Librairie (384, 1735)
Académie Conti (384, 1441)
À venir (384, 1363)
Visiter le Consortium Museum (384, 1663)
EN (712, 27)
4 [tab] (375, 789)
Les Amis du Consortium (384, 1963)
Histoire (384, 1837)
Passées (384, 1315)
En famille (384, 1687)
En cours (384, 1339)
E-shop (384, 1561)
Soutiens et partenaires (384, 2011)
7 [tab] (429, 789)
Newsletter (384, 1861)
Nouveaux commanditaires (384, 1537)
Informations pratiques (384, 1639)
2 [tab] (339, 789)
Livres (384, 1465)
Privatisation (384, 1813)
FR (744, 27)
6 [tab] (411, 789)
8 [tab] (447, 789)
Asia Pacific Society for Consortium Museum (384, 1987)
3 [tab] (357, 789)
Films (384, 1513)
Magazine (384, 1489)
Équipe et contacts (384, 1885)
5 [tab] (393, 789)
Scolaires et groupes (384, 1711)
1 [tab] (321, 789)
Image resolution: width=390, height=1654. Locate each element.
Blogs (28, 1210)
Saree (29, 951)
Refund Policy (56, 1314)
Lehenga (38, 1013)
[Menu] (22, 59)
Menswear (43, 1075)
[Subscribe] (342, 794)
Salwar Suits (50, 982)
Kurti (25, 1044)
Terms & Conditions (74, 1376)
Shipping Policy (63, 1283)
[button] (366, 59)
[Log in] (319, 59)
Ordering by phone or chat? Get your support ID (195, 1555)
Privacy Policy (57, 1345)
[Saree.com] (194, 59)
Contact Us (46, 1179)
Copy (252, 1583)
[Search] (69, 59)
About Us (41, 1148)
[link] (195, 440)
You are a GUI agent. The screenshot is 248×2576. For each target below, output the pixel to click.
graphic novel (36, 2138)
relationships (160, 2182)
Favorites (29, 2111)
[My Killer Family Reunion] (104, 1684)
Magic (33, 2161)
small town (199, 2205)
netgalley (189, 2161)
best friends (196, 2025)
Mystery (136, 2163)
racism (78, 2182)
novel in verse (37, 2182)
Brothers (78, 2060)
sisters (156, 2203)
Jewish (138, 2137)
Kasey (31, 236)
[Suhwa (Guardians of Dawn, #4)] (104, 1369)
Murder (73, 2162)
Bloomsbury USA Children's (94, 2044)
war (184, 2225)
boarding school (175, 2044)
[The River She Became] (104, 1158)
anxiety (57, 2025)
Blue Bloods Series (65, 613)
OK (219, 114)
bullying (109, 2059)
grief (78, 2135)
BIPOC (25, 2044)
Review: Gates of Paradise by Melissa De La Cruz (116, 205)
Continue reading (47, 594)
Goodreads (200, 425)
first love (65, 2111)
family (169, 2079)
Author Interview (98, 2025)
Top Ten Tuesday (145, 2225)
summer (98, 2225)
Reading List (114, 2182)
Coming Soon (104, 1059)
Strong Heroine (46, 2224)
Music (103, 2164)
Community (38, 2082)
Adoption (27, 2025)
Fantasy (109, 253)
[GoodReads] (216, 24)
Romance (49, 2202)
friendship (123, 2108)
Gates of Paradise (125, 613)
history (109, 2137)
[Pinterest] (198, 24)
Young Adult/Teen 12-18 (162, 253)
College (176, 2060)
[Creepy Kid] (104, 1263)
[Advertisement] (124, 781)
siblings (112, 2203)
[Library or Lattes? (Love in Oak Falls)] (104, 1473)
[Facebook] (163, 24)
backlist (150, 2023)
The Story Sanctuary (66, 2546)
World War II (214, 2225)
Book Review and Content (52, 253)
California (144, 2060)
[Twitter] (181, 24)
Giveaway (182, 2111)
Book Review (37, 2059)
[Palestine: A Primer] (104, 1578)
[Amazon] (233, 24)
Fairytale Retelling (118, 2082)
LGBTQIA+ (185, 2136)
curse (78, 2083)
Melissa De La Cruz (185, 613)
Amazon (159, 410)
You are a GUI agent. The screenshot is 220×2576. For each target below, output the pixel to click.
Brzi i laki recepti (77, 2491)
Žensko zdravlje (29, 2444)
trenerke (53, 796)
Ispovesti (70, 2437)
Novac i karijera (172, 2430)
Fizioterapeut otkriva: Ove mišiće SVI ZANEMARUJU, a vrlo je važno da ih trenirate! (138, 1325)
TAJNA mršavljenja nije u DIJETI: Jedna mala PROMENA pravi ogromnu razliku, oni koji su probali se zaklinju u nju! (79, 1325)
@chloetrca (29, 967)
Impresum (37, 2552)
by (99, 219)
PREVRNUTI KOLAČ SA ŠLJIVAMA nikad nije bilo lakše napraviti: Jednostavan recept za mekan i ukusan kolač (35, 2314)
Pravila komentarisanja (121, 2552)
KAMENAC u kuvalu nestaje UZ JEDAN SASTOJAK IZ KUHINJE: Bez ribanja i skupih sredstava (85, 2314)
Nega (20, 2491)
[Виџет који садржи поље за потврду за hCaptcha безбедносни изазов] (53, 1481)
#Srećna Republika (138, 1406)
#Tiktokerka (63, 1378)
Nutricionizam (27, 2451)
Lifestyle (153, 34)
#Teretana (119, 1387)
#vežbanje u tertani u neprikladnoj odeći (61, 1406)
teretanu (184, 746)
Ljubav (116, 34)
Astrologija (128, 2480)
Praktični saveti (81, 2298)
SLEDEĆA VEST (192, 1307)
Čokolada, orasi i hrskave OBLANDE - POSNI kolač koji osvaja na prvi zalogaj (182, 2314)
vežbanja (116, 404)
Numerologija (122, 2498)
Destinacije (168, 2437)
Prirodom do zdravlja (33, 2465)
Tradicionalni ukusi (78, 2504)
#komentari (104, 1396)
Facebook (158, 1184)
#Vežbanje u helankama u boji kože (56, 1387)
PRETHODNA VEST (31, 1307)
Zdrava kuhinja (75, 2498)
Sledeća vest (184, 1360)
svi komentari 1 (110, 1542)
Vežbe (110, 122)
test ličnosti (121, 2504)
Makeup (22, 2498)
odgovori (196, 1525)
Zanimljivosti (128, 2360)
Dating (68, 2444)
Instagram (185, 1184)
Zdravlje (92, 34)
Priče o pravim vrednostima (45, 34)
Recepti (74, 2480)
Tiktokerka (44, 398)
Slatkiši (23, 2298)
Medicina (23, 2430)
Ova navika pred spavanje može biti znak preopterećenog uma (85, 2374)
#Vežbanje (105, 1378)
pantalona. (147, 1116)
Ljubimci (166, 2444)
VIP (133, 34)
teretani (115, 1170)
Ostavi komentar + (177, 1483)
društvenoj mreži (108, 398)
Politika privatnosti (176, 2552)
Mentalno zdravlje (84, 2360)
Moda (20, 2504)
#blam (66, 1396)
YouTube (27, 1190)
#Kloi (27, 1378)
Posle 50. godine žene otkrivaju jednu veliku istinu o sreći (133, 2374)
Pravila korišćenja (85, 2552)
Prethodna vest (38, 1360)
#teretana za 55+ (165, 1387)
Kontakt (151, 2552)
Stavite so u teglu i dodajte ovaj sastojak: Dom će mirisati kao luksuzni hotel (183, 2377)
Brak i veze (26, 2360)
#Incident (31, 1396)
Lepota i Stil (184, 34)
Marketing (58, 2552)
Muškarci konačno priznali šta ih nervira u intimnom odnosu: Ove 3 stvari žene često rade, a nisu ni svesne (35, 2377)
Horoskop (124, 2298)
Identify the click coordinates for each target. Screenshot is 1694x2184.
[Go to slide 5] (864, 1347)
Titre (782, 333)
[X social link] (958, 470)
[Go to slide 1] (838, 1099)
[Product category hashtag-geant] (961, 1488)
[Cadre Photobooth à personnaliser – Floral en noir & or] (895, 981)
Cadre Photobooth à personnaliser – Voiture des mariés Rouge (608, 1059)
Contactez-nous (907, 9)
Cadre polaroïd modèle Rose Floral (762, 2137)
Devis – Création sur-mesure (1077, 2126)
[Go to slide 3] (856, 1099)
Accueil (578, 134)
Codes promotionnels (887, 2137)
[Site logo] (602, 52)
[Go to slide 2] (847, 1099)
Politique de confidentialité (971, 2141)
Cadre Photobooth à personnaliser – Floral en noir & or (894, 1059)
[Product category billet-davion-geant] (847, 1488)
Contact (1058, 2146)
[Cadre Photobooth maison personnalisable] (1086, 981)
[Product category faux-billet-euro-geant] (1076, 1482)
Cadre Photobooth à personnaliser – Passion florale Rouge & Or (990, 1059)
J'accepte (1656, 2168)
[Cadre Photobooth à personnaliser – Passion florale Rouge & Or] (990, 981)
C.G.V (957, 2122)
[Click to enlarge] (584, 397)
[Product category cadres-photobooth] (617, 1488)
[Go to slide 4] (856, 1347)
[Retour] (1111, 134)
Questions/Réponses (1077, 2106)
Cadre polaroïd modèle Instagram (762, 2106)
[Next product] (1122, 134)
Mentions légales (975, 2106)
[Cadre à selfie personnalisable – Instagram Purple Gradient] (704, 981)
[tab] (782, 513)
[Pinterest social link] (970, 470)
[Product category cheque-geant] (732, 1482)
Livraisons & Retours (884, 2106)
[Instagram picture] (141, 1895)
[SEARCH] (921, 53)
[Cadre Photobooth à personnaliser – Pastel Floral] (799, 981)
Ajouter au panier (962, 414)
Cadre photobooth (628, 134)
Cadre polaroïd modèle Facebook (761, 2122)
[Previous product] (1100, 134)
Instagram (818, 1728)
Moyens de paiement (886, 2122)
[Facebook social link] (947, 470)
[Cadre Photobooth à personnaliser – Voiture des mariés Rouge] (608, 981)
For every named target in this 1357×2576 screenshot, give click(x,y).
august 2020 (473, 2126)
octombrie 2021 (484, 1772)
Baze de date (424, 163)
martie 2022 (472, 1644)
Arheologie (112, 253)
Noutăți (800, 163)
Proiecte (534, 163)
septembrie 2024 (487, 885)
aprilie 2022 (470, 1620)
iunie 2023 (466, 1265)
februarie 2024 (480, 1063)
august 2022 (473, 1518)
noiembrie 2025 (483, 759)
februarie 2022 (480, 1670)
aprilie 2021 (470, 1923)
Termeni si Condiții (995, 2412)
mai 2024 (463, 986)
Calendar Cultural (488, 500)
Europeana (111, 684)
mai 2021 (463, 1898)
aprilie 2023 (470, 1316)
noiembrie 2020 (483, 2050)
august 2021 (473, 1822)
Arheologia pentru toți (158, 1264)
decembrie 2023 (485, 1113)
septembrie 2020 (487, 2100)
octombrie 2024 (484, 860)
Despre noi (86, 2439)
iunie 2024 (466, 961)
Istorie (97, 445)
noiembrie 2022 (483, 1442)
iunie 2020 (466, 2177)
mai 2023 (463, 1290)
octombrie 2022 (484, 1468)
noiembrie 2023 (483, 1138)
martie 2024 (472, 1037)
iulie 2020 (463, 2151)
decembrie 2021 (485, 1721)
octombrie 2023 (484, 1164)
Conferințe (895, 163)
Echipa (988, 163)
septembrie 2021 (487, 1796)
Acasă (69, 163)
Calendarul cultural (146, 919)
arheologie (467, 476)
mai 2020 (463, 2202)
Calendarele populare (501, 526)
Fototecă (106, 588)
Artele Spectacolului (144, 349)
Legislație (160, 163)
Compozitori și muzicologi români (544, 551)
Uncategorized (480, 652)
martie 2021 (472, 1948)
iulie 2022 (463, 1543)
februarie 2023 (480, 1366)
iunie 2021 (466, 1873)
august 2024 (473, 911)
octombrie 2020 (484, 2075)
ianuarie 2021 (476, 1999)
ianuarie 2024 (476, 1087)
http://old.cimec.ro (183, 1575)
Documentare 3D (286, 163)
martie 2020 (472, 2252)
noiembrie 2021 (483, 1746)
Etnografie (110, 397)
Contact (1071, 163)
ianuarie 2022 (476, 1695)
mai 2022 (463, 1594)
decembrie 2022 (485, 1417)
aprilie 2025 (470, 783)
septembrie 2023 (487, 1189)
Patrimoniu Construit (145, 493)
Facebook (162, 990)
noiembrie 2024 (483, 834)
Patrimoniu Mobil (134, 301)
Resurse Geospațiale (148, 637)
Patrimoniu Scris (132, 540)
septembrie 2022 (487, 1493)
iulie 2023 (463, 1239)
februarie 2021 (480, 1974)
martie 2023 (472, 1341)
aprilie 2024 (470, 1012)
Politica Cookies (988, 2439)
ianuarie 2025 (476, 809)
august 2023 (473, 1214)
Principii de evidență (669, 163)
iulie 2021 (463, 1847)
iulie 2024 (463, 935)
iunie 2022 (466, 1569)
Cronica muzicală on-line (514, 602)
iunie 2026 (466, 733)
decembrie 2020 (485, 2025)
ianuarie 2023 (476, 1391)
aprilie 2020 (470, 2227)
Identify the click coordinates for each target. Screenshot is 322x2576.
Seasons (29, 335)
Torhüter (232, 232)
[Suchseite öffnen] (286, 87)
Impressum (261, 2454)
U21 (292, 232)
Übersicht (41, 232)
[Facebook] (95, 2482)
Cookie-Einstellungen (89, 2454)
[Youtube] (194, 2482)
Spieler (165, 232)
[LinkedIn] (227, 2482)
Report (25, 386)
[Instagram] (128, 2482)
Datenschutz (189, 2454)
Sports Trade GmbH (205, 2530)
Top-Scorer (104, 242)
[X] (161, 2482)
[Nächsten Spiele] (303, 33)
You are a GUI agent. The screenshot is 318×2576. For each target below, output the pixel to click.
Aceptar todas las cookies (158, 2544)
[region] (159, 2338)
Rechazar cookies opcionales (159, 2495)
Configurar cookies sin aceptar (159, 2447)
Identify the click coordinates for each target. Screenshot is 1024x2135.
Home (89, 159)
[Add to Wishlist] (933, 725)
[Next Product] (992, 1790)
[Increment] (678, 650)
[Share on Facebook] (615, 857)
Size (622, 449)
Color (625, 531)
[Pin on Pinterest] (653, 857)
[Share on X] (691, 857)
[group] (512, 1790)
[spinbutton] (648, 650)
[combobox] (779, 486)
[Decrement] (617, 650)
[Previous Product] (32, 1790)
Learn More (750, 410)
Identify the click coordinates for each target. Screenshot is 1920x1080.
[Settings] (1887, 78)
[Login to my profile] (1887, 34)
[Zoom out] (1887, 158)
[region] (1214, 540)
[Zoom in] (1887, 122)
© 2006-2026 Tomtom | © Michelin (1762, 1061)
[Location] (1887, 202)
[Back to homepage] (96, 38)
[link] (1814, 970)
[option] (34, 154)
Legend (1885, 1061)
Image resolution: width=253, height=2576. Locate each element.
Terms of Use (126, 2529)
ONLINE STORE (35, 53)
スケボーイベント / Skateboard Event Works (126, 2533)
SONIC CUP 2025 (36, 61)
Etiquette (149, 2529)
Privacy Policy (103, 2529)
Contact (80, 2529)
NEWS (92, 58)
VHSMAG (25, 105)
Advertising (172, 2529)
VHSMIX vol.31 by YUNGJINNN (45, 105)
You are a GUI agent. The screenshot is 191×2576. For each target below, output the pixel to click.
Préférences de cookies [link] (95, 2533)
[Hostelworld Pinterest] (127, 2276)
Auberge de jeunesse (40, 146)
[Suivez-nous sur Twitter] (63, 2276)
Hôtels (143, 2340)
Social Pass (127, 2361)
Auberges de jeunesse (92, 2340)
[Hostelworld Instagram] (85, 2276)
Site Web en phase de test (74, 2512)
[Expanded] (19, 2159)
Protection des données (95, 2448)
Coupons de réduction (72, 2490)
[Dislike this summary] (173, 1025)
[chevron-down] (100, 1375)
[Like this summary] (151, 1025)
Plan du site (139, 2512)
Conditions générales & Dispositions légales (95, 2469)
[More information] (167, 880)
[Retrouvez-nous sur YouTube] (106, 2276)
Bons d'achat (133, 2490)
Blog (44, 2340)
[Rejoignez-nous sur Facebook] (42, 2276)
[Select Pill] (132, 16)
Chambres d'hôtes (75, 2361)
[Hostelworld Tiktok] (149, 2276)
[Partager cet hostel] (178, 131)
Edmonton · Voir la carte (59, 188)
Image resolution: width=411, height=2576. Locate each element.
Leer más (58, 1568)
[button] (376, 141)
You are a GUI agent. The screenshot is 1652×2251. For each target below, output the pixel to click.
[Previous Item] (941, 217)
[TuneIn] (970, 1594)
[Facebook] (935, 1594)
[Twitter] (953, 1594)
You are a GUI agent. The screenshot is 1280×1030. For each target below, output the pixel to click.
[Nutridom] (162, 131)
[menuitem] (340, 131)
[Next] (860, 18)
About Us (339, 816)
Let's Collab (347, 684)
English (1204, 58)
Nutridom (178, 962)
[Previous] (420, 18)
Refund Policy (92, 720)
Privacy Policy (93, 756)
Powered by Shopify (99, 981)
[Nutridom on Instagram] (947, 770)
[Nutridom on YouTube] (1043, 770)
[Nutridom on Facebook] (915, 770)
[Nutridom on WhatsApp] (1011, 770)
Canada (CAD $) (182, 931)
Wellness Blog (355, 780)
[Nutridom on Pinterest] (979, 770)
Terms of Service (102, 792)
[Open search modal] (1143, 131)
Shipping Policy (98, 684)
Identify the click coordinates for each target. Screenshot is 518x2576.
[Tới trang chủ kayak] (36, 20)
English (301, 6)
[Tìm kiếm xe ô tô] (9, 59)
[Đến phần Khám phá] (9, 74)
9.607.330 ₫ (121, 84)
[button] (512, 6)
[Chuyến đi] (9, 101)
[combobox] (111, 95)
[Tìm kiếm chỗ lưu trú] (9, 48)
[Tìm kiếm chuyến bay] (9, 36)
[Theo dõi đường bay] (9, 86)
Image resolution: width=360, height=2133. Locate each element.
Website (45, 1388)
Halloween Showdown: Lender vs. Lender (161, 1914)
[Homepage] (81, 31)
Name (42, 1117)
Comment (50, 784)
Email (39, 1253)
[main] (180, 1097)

◇ ◇ ◇ ◇

→ **Aim of the exercise**
Give back, word for word, the lines of the records that run from the one holding "Image resolution: width=360, height=2133." to the very last.

→ **Exercise solution**
Image resolution: width=360, height=2133. Locate each element.
Website (45, 1388)
Halloween Showdown: Lender vs. Lender (161, 1914)
[Homepage] (81, 31)
Name (42, 1117)
Comment (50, 784)
Email (39, 1253)
[main] (180, 1097)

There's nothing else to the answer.